A scant few hundred years ago we began to believe we could understand the world through reason and science. Not only that, we believed we could bring it under our control. These new beliefs brought many wonderful things: Electricity, modern medicine, iPods.

Risks have always been with us: natural disasters, wild animals, accidents, epidemics, and other 'acts of god'. But over the last century, especially since World War II, new categories of risk emerged. These modern risks follow from the negative byproducts and side effects of the very same science, technology, industrialization, and global economy that we otherwise benefit from and enjoy.

Global warming, environmental carcinogens, toxic waste disposal - all these effects of technology reach forward in time to touch future generations. Such trans-generational risk is uniquely post-industrial. Some of these, like species extinction - which can now result from human activity - are irreversible.

But modern risk has not only expanded through time. Tainted products from anywhere in the world - food, toys, or chairs - can end up on any local store or pantry shelf. These modern risks are not merely medical and ecological, but psychological as well: Is this can of tuna safe to eat?

MATERIAL PROVIDED:

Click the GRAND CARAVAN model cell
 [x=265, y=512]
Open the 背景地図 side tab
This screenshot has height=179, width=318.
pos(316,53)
---
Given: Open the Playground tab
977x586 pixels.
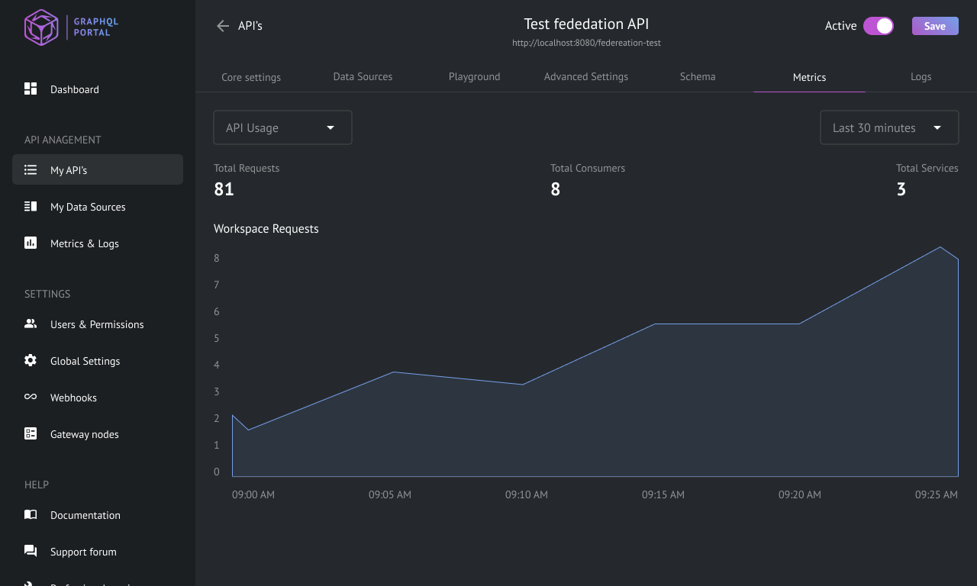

WHAT IS NEEDED: Copy the passage on modern risk word for word, from "A scant few" up to and including "modern medicine, iPods.". The entries come from a separate source.

RESULT OF THIS TASK:
A scant few hundred years ago we began to believe we could understand the world through reason and science. Not only that, we believed we could bring it under our control. These new beliefs brought many wonderful things: Electricity, modern medicine, iPods.